Leaving aside the implications of polygamy as to the lessened value of males to society and to families, the other question that arises is just what is polygamy? While some are bothered by the fact that Joseph Smith engaged in polygamy, others are perturbed by the fact that he had so few children by anyone other than his first wife. As the recent DNA studies reflect, he and Emma buried more children than the other women had with Joseph between them.
Which of course highlights the fact that they had other children and felt free to marry after he died, with no criticism of their choices or directions. Not only were women free to marry others after the death of their husbands, it is notable that Brigham Young’s wives were able to easily divorce him, and that the rule for much of his life in Utah was that a woman could freely leave a polygamous marriage, though a man could not. That is an unusual double standard for a polygamous society (where the standard is usually that the men can divorce at a word and the women have few rights at all). But polygamy in LDS culture did not function as ownership of women, a dramatic change from the typical role polygamy has.
Instead, looking at the functional place of polygamy in early LDS culture, polygamy did several things. First, it prevented assimilation at a crucial point. Compared to the RLDS, the LDS remained a group that was peculiar for much longer. Without polygamy, the persecution of the LDS Church would have probably been much less of an isolating force.
Second, it changed the LDS Church into the Mormon ethnic group and it did that in a matter of generations rather than hundreds of years. Mormons as an ethnic group probably is what caused the Church to survive. After all, by 1960 or so, Sacrament meeting attendance was at about 10% of membership, the law of chastity was considered the 14th most important commandment, and missionary work was starting to seem irrelevant to many members.
Most bloggers seem to be from an age group when the LDS Church has left its ethnic identity behind, when activity rates are at around 50% and where the balance of observances has changed a great deal (the Word of Wisdom and the Law of Chastity, for example, being much more observed and important, ward basketball no longer being the primary sacrament of the faith).
But, without polygamy there is a good chance that the LDS Church could not have withstood assimilation, much as the law of Moses kept the Jews from assimilation to provide a people for the Christ to be born among.
But beyond the transitory application (one that Jacob addresses in passing in his sermon in the Book of Mormon as to why God will allow polygamy from time to time), when we deal with non-fallen humanity as we will be in the resurrection, polygamy (in the sense of people of both sexes sealed to multiple individuals) seems to be more of a social connection, binding us together, than a territorial sexual license.

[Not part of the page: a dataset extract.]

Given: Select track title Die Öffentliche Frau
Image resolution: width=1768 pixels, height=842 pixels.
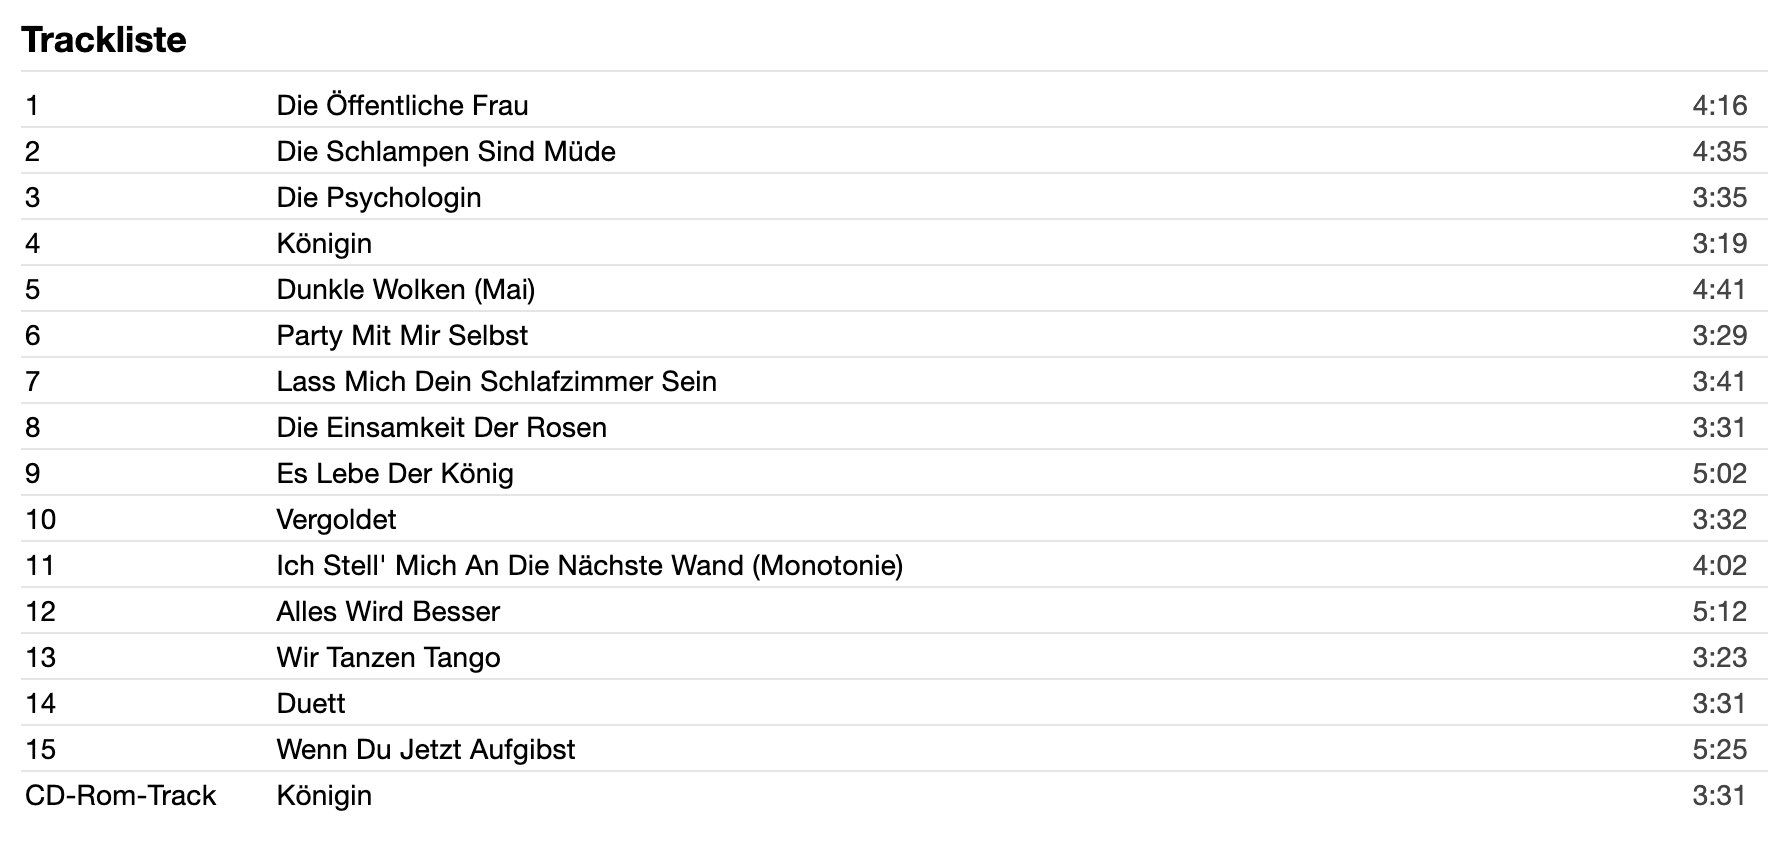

Admittedly, that makes it seem that sex, like carnivorous activity, isn’t the same in the hereafter and that marriage is a superset of connections related to eternal bonds of friendship and association (not surprisingly, a constant theme in Joseph Smith’s personal writings), but then it does not yet appear what we shall truly be.
That vision of marriage — marriage as connection and relationship, not ownership or property — would account for polygamy being a principle that is appropriate from time to time, at the express command of God in this life, yet is also an eternal principle, while polygamy is a something that in our current state does not belong in our mortal lives, though is perfectly acceptable for those who have died (e.g. why there are women with two or more husbands sealed to them, for example).
That is what polygamy really implies.